Task objective =>
Transcribe the passage on RSM's automation decision support tool verbatim from "RSM advisors are" to "of return (IRR)".

Government awareness is improving, with dedicated agritech and innovation teams emerging within State departments.
“We’ve come a long way; now the challenge is ensuring that the technology we build actually solves real problems on the farm,” Lovegrove says. “If you’re building agritech and you’re not solving a producer problem, you’re not building the right thing.
The tool for transformation
RSM’s new automation decision support tool is designed to bring clarity to the table to enable more informed decisions about automation and AI investment.
Tim Linke, Partner, Corporate Finance at RSM who specialises in financial modelling says F.A.R.M (Feasibility of Automation Return Model) blends quantitative analysis with practical business insights to help companies weigh capital costs, operational savings, and payback periods – all within a structured yet flexible framework.
“The work we do around decision support helps businesses move beyond gut feeling and intuition,” he says. “This tool gives them something concrete, with qualitative and quantitative analysis behind it.”
Automation promises efficiency and savings, but the investment can be daunting, particularly where margins are tight and capital costs are significant.
“There’s no clear framework or case studies out there that help businesses understand costs and benefits of automation, so we built something that does exactly that,” Linke says.
RSM advisors are using F.A.R.M. to help guide clients:
Model capital investment and operational savings
- Calculate payback periods
- Compare options such as part-cash versus part-debt financing
- Provide key financial metrics such as internal rate of return (IRR)
- Identify whether a business is ready or not for automation.
By working through multiple scenarios, businesses can better understand when and how automation will become profitable and how quickly they should act.
“Being able to present the modelling to banks or other funders also demonstrates that you have done your homework and assists them in evaluating a funding proposal,” Audcent says.
Addressing the issues
As outlined earlier, one of the big concerns about automation is the potential loss of jobs, but Linke says the tool enables businesses to look at scenarios differently. “It’s not about redundancy – it’s about redeployment; how can human capital be redeployed into higher-value activities,” he says.

Dataset =>
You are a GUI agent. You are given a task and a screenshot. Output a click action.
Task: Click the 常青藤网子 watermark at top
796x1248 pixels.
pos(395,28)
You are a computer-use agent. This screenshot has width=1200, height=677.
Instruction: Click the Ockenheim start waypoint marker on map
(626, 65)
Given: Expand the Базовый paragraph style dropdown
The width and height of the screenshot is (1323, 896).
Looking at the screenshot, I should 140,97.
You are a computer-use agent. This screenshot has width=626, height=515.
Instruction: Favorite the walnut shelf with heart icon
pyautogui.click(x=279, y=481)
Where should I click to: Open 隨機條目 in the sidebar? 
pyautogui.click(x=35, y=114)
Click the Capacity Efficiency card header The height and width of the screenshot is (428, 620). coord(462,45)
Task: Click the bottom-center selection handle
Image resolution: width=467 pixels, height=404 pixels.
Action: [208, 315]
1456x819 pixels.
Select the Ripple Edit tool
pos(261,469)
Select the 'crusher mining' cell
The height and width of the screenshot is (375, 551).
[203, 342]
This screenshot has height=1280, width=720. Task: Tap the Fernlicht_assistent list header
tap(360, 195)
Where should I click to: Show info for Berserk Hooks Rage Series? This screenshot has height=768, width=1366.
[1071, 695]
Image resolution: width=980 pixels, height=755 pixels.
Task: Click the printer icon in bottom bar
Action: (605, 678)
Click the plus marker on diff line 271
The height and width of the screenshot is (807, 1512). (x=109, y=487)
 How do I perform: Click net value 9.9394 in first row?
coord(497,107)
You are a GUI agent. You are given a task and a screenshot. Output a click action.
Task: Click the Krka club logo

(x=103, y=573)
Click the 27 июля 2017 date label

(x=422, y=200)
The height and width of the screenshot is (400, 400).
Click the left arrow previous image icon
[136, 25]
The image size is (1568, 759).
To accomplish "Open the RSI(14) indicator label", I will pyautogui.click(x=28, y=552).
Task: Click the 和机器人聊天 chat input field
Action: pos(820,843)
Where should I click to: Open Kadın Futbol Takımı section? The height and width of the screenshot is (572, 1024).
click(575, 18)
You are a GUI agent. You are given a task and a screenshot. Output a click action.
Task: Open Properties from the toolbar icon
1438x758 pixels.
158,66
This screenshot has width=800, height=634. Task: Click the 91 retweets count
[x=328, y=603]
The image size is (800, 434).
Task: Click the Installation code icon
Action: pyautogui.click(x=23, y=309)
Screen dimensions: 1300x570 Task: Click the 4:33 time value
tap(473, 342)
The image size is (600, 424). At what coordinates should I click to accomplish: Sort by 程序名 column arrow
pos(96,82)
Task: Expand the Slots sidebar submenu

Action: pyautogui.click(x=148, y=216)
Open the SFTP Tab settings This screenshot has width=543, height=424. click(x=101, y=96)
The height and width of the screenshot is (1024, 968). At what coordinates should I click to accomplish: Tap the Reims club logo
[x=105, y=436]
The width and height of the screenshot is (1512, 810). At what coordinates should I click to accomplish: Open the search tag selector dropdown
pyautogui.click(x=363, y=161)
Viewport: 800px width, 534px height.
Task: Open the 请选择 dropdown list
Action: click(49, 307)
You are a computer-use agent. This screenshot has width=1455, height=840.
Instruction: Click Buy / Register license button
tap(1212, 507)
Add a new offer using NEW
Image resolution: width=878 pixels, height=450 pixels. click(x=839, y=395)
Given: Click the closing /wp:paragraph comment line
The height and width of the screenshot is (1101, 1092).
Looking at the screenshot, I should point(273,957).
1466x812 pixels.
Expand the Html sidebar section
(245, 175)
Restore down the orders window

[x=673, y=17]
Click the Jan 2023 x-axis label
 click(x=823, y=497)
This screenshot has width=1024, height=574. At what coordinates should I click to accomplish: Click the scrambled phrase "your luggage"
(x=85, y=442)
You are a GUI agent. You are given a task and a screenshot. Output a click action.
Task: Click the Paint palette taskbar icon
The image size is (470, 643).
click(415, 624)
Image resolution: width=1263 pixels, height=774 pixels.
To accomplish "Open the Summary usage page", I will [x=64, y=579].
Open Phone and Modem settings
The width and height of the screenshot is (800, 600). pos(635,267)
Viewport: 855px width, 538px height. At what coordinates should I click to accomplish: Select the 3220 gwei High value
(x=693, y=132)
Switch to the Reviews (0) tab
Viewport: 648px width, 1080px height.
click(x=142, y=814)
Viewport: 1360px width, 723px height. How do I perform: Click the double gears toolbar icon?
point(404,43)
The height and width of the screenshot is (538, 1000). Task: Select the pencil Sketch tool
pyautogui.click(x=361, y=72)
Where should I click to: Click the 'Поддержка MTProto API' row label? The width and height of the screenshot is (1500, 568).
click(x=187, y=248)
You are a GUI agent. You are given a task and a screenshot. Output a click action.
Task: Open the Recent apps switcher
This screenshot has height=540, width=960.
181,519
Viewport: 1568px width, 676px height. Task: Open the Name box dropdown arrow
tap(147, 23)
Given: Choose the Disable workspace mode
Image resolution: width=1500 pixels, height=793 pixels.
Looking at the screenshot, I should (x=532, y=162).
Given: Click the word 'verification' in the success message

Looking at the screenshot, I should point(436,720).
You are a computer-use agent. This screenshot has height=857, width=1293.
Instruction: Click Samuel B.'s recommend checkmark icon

Expected answer =>
RSM advisors are using F.A.R.M. to help guide clients:
Model capital investment and operational savings
- Calculate payback periods
- Compare options such as part-cash versus part-debt financing
- Provide key financial metrics such as internal rate of return (IRR)